Warnings That Were Never Meant to Be Heard
According to multiple former U.S. officials, Israel’s own military lawyers had raised internal red flags, warning that certain operations in Gaza could qualify as war crimes. The U.S. intelligence community picked up on these warnings and briefed top policymakers. But instead of sparking outrage, the revelations led to a cautious silence the kind that shields allies, not civilians.

Officials feared that acknowledging those reports would force Washington to cut military aid and suspend arms transfers to Israel, something no administration wanted to be remembered for.
The Biden team debated the legal and moral implications behind closed doors, but the decision was ultimately political: keep the support flowing, even if it meant complicity.
State Department Lawyers Sounded the Alarm
Inside the State Department, several lawyers reportedly warned Secretary Antony Blinken that Israel’s military actions in Gaza likely breached humanitarian law. They argued that attacks on civilian areas, hospitals, and aid convoys couldn’t be justified as self-defense. But those internal warnings never shaped policy.
A senior legal adviser’s report suggested that the use of American-made weapons in those bombings might expose the U.S. to international scrutiny. Still, the memo was quietly shelved, and Washington continued to supply Israel with weapons, justifying it as “strategic necessity.”
The decision reflects a pattern: whenever accountability clashes with alliance, the latter wins.
A War That Outlived Presidents
By the time Donald Trump took office, the intelligence about Israeli conduct had already reached his transition team. Sources said his administration showed “little interest” in following up. The new foreign policy stance was simpler and blunter — full support for Israel, no questions asked.
The continuity across two administration, one liberal, one populist, shows that protecting Israel transcends political lines in Washington. It’s not about party loyalty, it’s about preserving an image of control and partnership in the Middle East, even when it comes at a moral cost.
How America Looked Away
Throughout the Gaza war, human rights organizations reported the same thing: hospitals hit, neighborhoods flattened, children buried in rubble. Yet Washington’s public statements stayed predictable, expressing “concern” while vetoing resolutions that called for accountability.
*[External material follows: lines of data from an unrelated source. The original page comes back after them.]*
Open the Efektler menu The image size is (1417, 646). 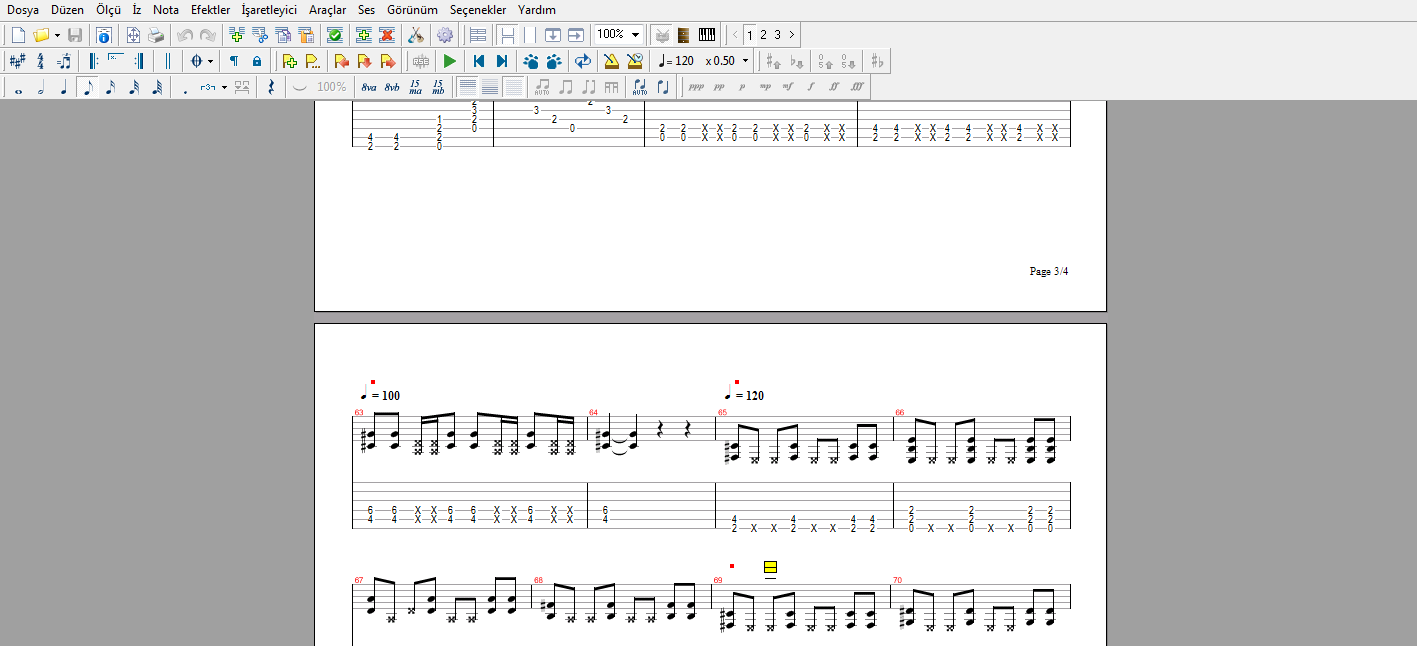pos(210,10)
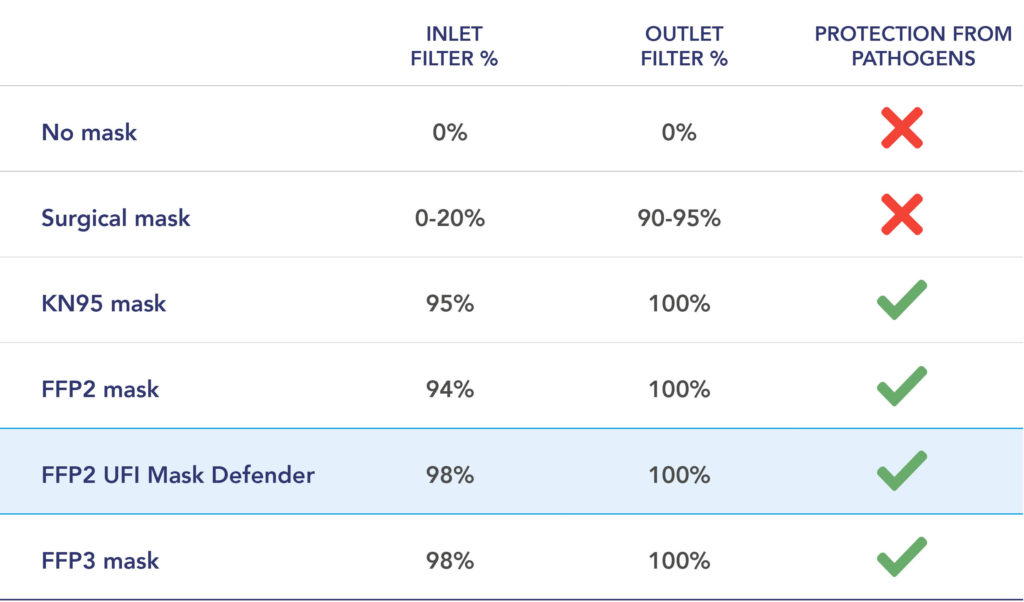Click the 94% inlet filter value
The image size is (1024, 602).
(450, 389)
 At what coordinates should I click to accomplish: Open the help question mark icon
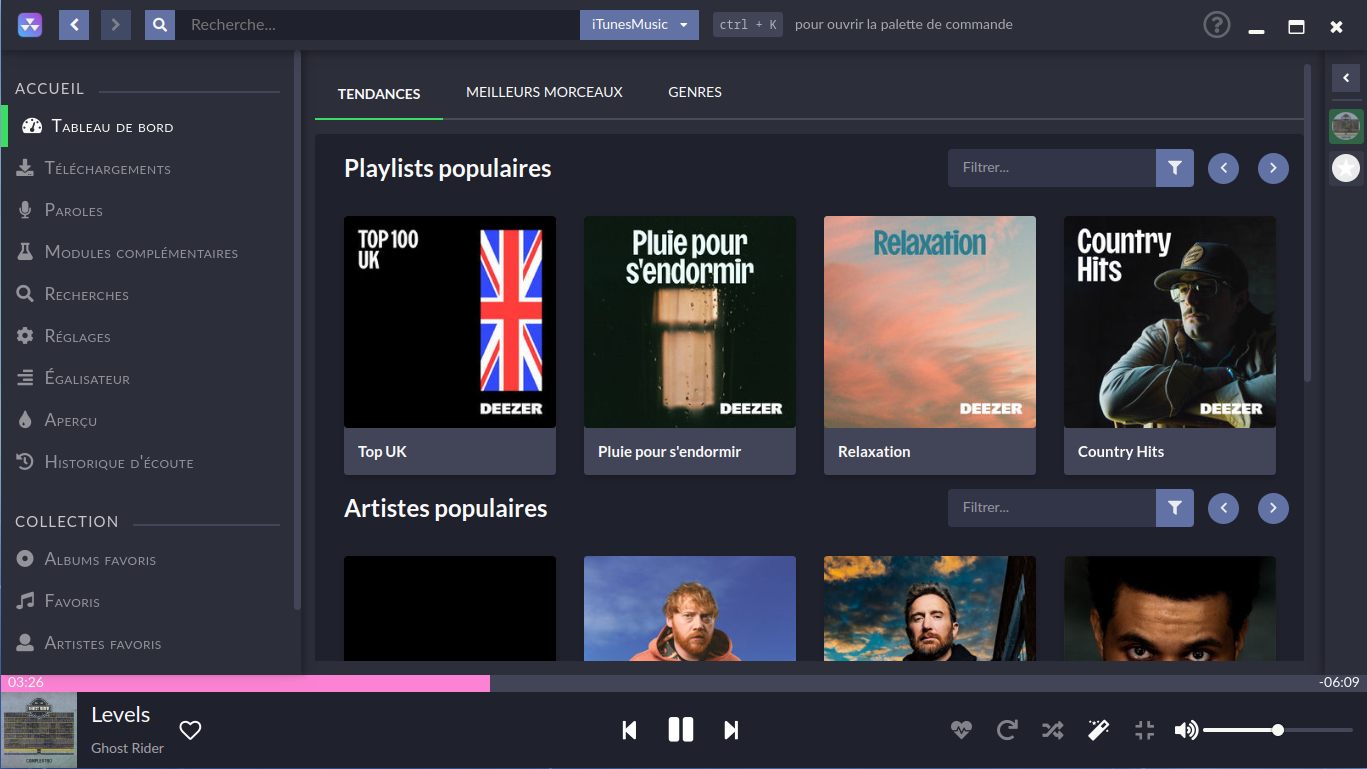click(x=1216, y=25)
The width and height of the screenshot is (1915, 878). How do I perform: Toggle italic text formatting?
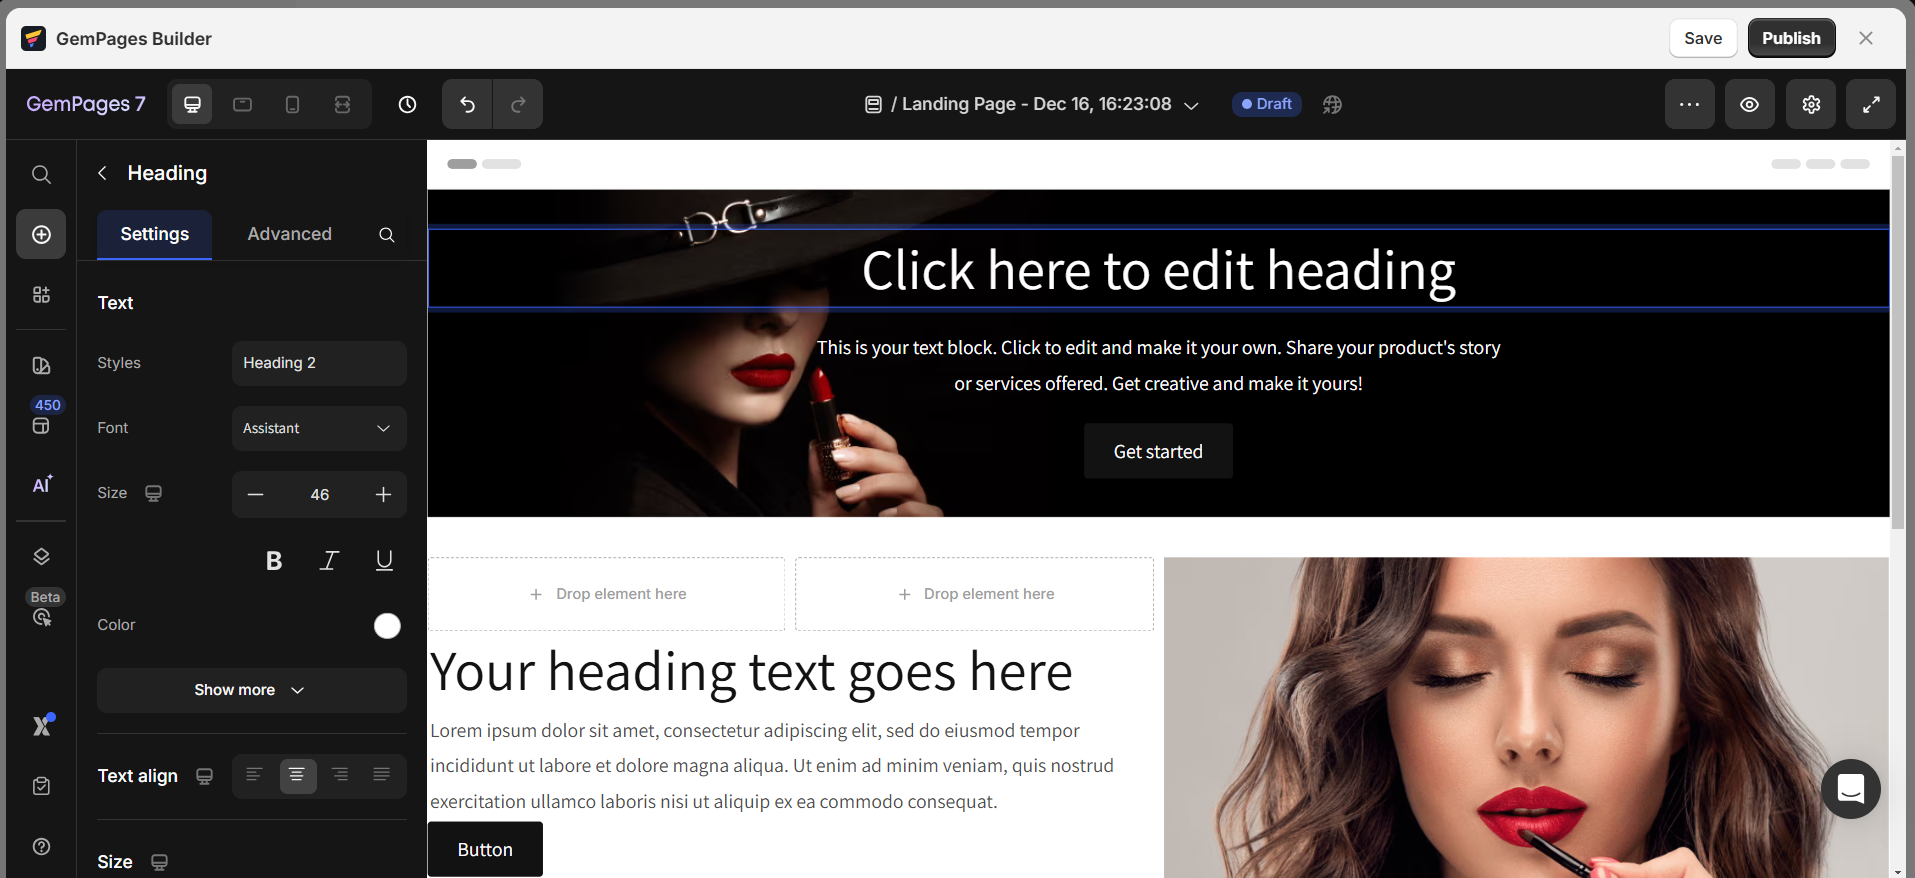tap(328, 561)
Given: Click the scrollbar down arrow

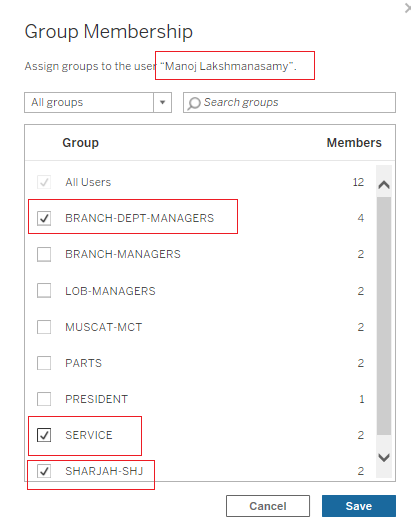Looking at the screenshot, I should pos(384,457).
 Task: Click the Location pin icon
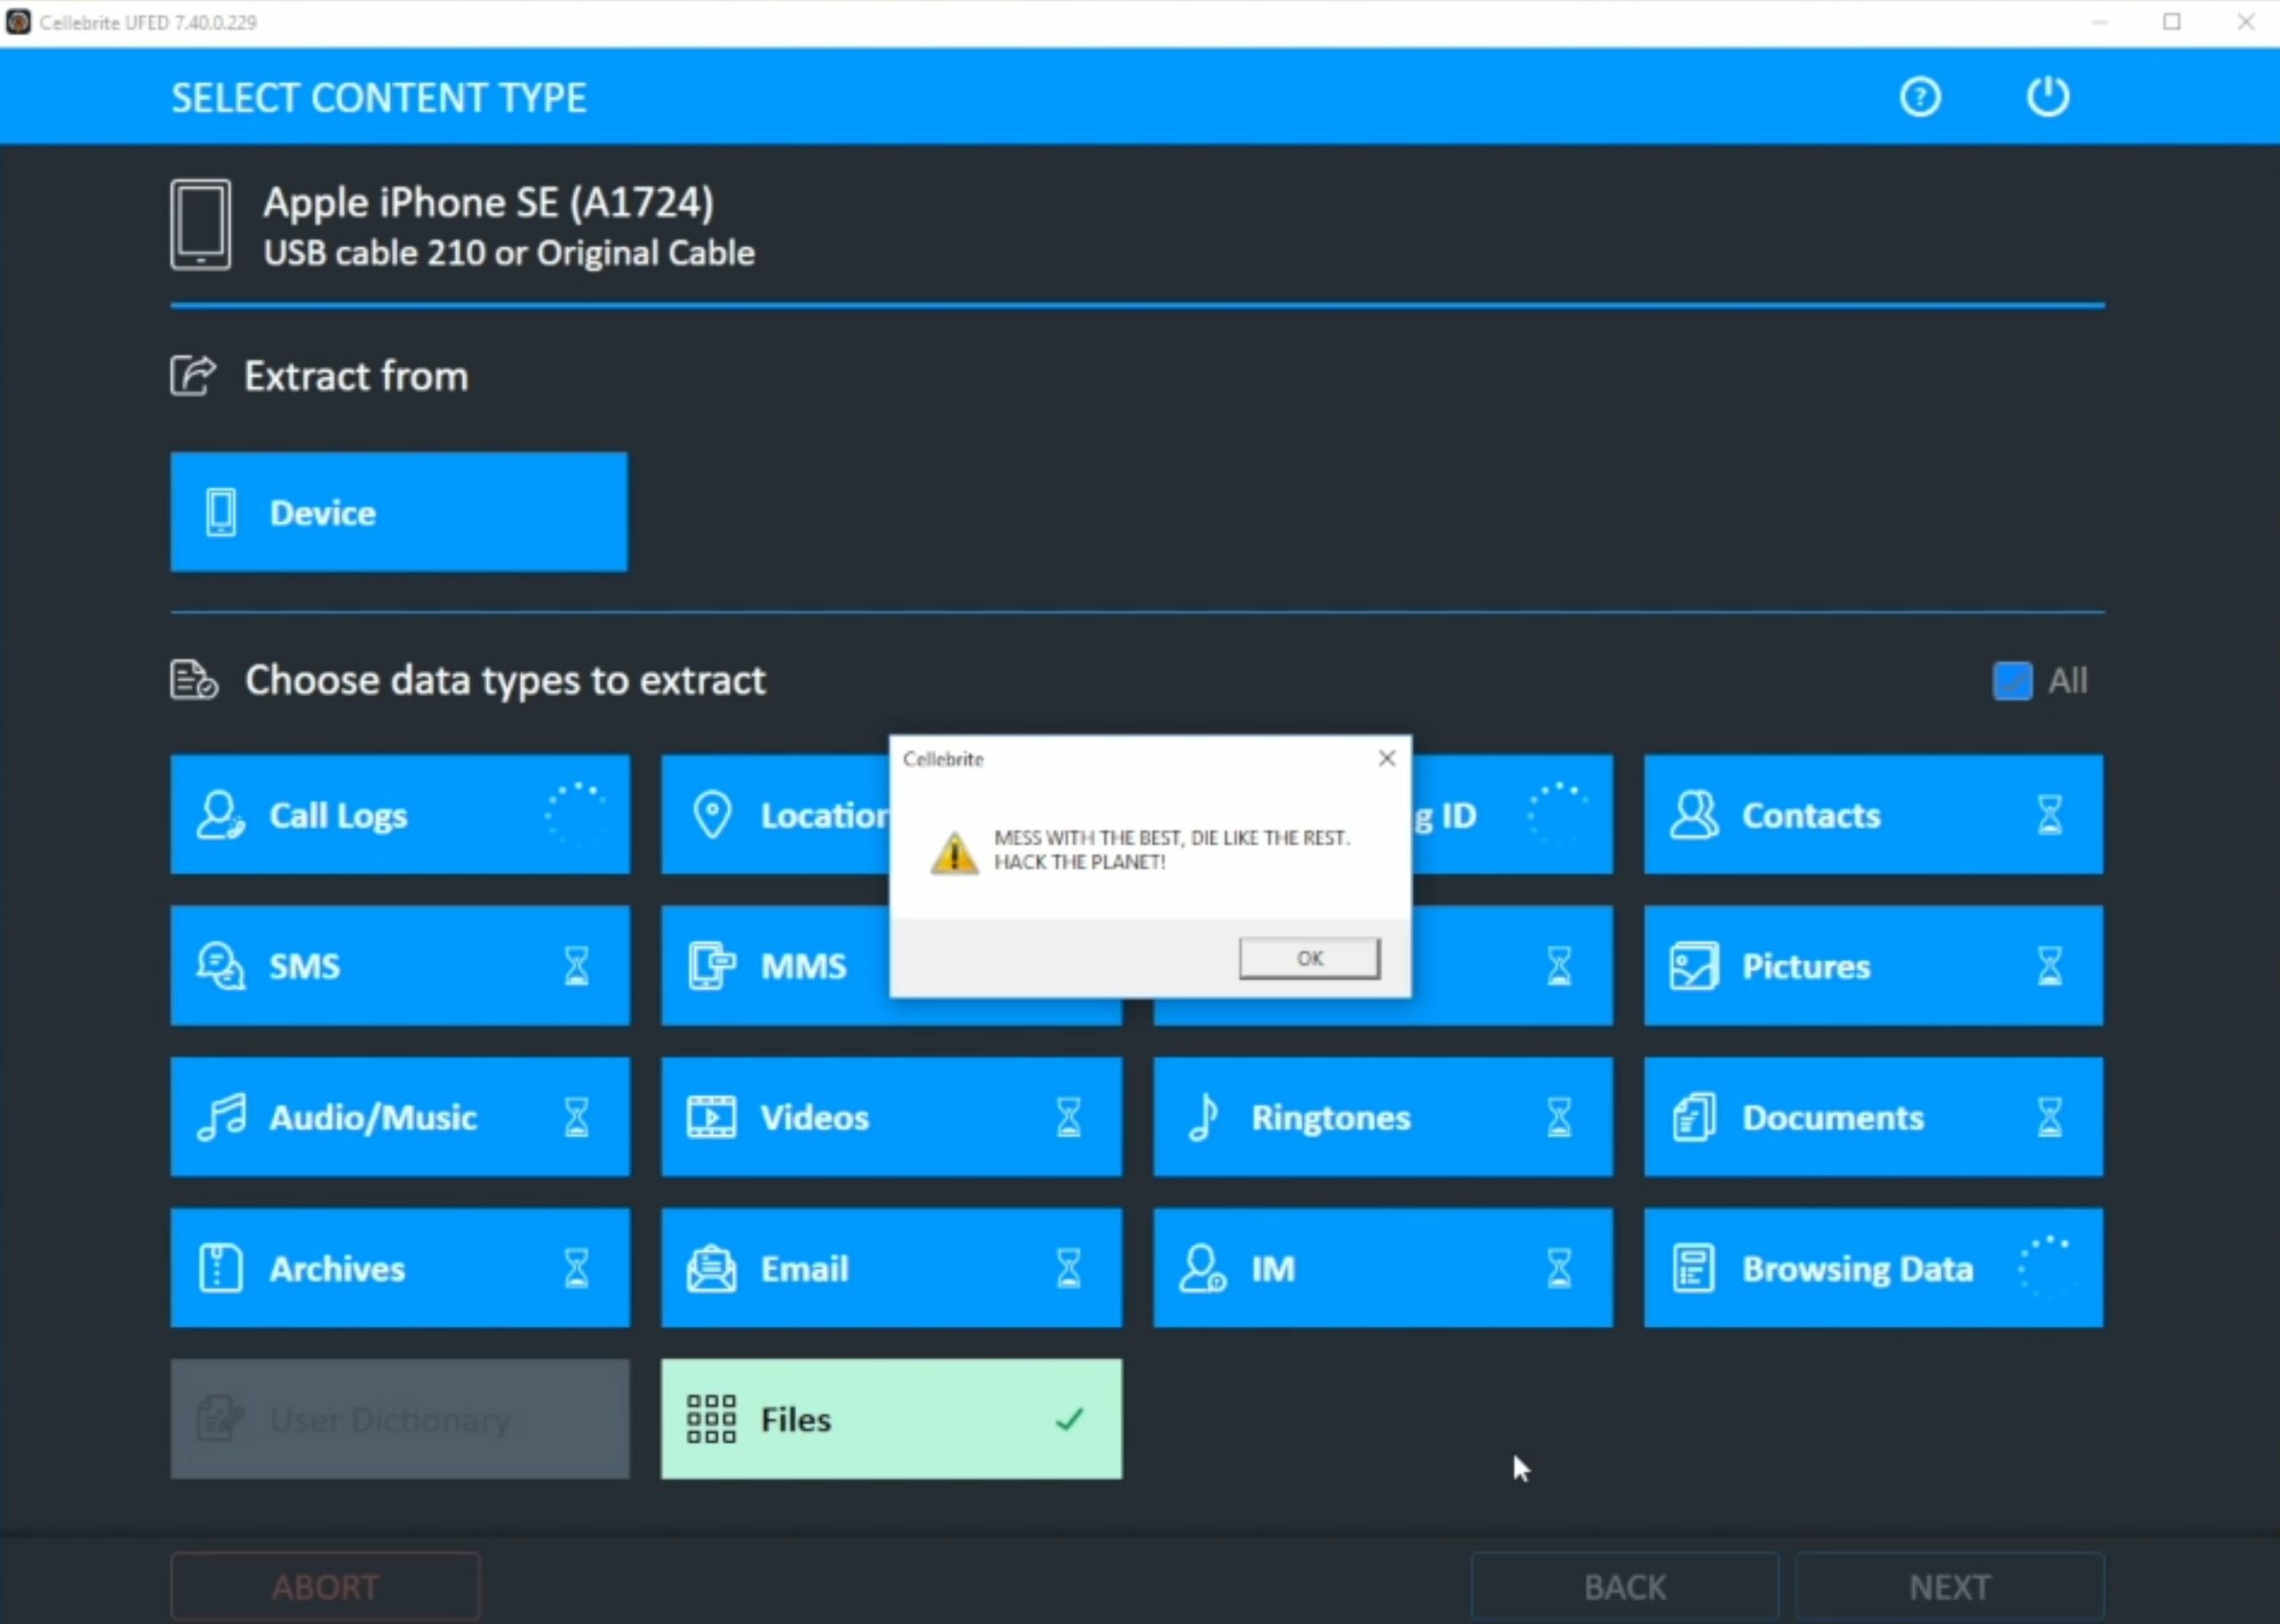(712, 815)
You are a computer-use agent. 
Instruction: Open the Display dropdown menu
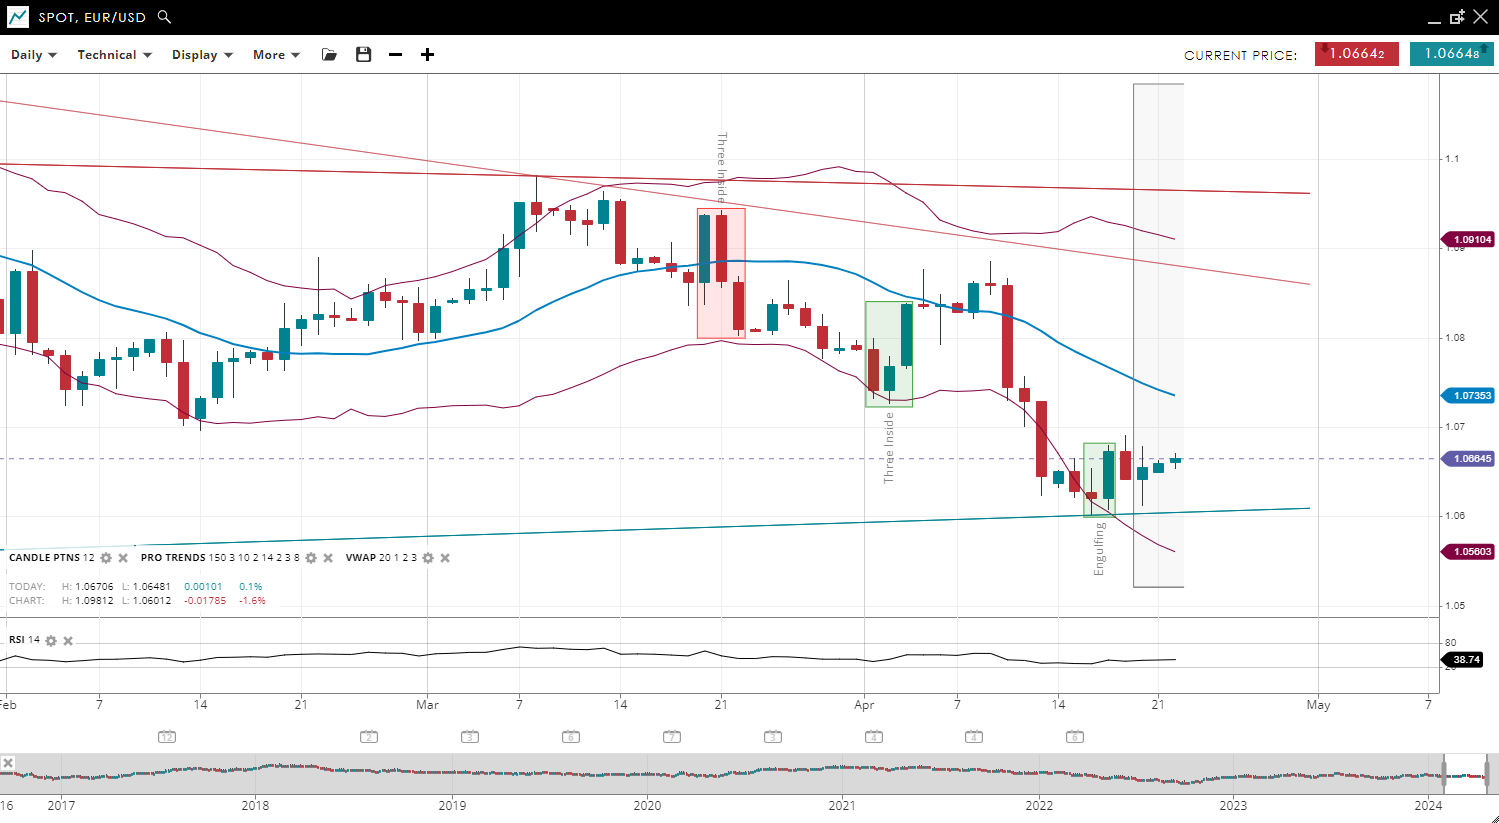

Inside the U.S. government, officials knew the numbers. Intelligence briefings showed tens of thousands of civilian deaths and deliberate restrictions on aid. But these facts were repackaged as “collateral damage” to preserve diplomatic convenience.
For an administration that once promised a foreign policy rooted in human rights, the contradiction was glaring.
The Power Politics Behind Silence
At the heart of this cover-up lies a simple truth: America cannot admit that its closest ally in the region may have crossed the line into war crimes. To do so would not only damage Israel’s legitimacy but also expose Washington’s own role in supplying the weapons, intelligence, and political protection that made those attacks possible.
This is why the debate inside Washington was never about truth, it was about timing and control. Every government lawyer knew that admitting Israel’s violations would trigger laws requiring the suspension of arms deals. So instead of a moral stance, America chose a legal loophole.
What happened behind closed doors in Washington wasn’t just policy, it was complicity disguised as caution. By choosing silence, U.S. leaders allowed the Gaza war to continue unchecked, enabling one of the world’s most lopsided conflicts while pretending to pursue peace.
As Gaza’s civilian death toll mounted, Washington’s credibility as a human rights champion crumbled. Still, the official line stayed the same: “Israel has the right to defend itself.”
History will remember this not as a diplomatic moment, but as a moral collapse. Inside the cover-up, everyone played their part and the world watched as Washington protected Israel in Gaza, not out of ignorance, but by design.